PASSAGE:

* * * *

Skyscanner’s journey to effective observability
Article Summary
Skyscanner was drowning in observability chaos: multiple vendors, fragmented tools, and engineers losing confidence in their ability to debug production issues.
During COVID-19, Skyscanner's platform team seized the opportunity to completely overhaul their observability stack. They migrated 300+ microservices from a patchwork of specialized vendors and internal systems to a unified approach built on open standards.
Key Takeaways
- Standardized on OpenTelemetry and New Relic to eliminate context switching across tools
- Migrated 300+ microservices in weeks using automated PRs via Turbolift
- Teams reduced telemetry costs by 90% using smart sampling on 2M spans/second
- Created Observability Ambassadors program to drive cultural adoption across teams
- Shifted SLOs from API metrics to actual user experience signals
Skyscanner transformed observability from a technical burden into a sociotechnical tool that connects 110M travelers to 1,200+ partners with data-driven confidence.
About This Article
Skyscanner's monitoring setup was scattered across different vendors for RUM, tracing, and synthetics, plus internal systems running OpenTSDB, Prometheus, and ELK. Engineers couldn't easily connect signals across services, which made the whole system harder to work with.
Skyscanner moved to OpenTelemetry APIs and semantic conventions for traces, metrics, logs, and baggage. They set up a centralized Collector Gateway that sends data via the standard OTLP protocol to New Relic as their single backend.
With smart sampling strategies on distributed traces, Skyscanner now stores just 4% of their 2M spans and 80K traces per second while keeping full debugging capability. This cut their telemetry costs by over 90%.

* * * *

PROBLEMS TO WORK ON:
(1) In the Skyscanner observability article, which backend does the Collector Gateway send data to?
(2) Repeat word for word a section of the Skyscanner observability article. Begin at the words "During COVID-19, Skyscanner's" and stop after "on open standards.".

* * * *

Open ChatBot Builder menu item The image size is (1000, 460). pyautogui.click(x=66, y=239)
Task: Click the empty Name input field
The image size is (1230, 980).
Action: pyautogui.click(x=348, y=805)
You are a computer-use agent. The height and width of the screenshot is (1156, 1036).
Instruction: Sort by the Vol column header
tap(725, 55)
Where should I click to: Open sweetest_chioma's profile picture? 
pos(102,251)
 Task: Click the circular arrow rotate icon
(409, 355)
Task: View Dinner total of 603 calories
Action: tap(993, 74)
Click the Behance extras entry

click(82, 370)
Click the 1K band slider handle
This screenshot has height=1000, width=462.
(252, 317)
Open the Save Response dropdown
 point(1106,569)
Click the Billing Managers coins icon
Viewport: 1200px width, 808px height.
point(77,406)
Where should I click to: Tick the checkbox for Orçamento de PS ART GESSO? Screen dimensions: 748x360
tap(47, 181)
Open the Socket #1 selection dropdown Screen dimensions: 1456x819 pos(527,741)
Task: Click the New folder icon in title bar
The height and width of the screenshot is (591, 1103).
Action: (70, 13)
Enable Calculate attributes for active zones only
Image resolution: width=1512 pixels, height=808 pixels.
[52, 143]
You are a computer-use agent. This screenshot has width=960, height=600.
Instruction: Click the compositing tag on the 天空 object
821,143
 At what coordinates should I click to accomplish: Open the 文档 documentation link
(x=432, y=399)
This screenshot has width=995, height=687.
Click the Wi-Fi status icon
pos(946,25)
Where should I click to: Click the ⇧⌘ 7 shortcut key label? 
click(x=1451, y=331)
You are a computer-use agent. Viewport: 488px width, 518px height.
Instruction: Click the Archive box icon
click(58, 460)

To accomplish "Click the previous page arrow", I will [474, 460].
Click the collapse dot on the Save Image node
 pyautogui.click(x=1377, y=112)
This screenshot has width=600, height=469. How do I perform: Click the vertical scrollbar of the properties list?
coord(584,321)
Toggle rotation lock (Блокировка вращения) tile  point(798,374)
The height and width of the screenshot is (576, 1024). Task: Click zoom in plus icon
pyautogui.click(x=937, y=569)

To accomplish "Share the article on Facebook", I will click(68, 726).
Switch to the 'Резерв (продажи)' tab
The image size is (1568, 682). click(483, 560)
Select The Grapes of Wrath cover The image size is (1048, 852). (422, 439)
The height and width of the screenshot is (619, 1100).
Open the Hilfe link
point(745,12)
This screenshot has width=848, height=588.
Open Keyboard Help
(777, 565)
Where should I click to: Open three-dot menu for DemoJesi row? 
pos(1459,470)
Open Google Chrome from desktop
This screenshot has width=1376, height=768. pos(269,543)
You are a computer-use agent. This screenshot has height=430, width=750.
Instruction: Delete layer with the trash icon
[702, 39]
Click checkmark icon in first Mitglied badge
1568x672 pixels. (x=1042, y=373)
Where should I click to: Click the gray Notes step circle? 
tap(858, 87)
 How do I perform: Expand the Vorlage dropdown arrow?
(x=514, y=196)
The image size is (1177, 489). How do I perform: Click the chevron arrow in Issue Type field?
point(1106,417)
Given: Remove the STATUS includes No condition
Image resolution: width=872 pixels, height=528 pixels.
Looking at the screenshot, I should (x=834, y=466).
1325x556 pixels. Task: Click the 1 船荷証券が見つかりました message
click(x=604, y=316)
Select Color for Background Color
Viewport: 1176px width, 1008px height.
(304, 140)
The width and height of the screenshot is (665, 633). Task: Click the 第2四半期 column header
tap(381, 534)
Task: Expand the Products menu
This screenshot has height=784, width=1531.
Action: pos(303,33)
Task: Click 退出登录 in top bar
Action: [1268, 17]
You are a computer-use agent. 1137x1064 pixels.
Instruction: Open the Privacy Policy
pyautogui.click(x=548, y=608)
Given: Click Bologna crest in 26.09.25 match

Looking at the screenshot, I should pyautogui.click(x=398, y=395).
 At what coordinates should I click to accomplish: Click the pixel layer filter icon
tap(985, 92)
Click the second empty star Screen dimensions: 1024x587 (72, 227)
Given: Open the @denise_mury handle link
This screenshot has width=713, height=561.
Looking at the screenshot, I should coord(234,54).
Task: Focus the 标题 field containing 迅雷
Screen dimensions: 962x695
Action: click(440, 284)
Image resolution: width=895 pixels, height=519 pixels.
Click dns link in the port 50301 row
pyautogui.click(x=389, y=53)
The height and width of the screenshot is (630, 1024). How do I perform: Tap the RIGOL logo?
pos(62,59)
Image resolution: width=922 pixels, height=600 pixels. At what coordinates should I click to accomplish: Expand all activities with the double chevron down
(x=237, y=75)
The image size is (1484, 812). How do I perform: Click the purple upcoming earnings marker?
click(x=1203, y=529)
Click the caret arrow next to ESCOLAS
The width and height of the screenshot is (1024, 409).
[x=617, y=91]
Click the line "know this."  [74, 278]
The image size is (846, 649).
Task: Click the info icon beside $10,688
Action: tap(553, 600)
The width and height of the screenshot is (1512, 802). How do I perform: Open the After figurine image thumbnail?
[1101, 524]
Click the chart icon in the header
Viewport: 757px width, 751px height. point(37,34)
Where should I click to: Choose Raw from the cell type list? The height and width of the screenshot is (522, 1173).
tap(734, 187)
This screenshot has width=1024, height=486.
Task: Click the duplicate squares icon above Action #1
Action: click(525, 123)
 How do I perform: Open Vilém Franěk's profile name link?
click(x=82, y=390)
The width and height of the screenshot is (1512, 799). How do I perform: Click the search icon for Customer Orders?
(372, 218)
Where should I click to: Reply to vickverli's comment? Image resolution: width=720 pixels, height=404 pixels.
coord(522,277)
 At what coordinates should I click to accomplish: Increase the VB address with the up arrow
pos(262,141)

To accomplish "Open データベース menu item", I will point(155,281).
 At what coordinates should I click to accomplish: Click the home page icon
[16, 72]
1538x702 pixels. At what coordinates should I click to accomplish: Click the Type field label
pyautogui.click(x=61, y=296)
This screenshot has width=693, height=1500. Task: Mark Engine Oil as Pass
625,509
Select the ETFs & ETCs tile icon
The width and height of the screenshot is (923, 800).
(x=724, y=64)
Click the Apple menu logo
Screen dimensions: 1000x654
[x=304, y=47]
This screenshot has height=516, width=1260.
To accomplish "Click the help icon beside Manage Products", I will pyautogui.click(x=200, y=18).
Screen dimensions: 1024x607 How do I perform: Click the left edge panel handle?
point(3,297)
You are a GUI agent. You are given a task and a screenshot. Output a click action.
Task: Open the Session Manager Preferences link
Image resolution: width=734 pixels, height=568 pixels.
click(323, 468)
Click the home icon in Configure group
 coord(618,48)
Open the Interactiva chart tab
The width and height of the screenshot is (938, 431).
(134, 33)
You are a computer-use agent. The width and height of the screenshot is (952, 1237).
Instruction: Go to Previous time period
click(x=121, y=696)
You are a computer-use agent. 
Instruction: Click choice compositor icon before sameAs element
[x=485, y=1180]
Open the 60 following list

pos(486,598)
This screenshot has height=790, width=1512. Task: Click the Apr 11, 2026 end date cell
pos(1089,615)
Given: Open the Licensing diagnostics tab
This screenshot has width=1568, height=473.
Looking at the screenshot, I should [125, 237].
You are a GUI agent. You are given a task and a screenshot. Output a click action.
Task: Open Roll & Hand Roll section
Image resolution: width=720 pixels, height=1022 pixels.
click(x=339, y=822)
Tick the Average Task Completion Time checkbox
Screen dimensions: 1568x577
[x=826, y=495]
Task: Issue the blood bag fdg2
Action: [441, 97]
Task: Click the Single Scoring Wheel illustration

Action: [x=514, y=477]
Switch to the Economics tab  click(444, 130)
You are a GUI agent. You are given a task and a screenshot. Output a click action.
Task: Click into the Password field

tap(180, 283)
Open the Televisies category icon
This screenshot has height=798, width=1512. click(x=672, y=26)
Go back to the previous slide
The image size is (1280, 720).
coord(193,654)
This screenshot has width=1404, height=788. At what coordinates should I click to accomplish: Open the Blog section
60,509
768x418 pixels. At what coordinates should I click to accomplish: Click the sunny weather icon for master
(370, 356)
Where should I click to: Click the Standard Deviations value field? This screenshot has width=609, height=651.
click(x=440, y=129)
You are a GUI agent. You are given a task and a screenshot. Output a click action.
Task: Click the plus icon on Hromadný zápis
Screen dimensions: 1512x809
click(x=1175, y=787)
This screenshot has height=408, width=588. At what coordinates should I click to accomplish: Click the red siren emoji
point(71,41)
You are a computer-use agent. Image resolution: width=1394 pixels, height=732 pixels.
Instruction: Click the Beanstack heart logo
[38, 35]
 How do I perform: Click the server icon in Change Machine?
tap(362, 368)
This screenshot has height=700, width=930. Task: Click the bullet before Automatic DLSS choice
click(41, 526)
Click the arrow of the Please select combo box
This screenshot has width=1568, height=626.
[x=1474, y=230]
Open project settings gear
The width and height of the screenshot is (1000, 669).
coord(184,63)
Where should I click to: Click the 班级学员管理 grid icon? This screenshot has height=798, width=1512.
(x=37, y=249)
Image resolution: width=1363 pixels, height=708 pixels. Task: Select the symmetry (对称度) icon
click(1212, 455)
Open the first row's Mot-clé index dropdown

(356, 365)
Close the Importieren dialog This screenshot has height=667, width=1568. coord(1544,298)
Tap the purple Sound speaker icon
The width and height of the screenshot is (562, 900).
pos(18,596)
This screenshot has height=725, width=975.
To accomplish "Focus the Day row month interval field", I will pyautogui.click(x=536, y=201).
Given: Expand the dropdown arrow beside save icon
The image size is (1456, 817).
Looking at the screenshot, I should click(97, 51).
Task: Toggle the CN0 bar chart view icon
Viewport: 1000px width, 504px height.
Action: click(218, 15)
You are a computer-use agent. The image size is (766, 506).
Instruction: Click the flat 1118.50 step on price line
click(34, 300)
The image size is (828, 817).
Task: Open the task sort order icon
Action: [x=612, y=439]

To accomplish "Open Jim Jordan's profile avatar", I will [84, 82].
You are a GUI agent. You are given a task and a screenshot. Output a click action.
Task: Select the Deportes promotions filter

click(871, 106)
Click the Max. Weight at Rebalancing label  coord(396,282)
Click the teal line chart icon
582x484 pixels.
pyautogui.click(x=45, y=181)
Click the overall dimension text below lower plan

* * * *

SOLUTIONS TO EACH TASK:
(1) New Relic.

(2)
During COVID-19, Skyscanner's platform team seized the opportunity to completely overhaul their observability stack. They migrated 300+ microservices from a patchwork of specialized vendors and internal systems to a unified approach built on open standards.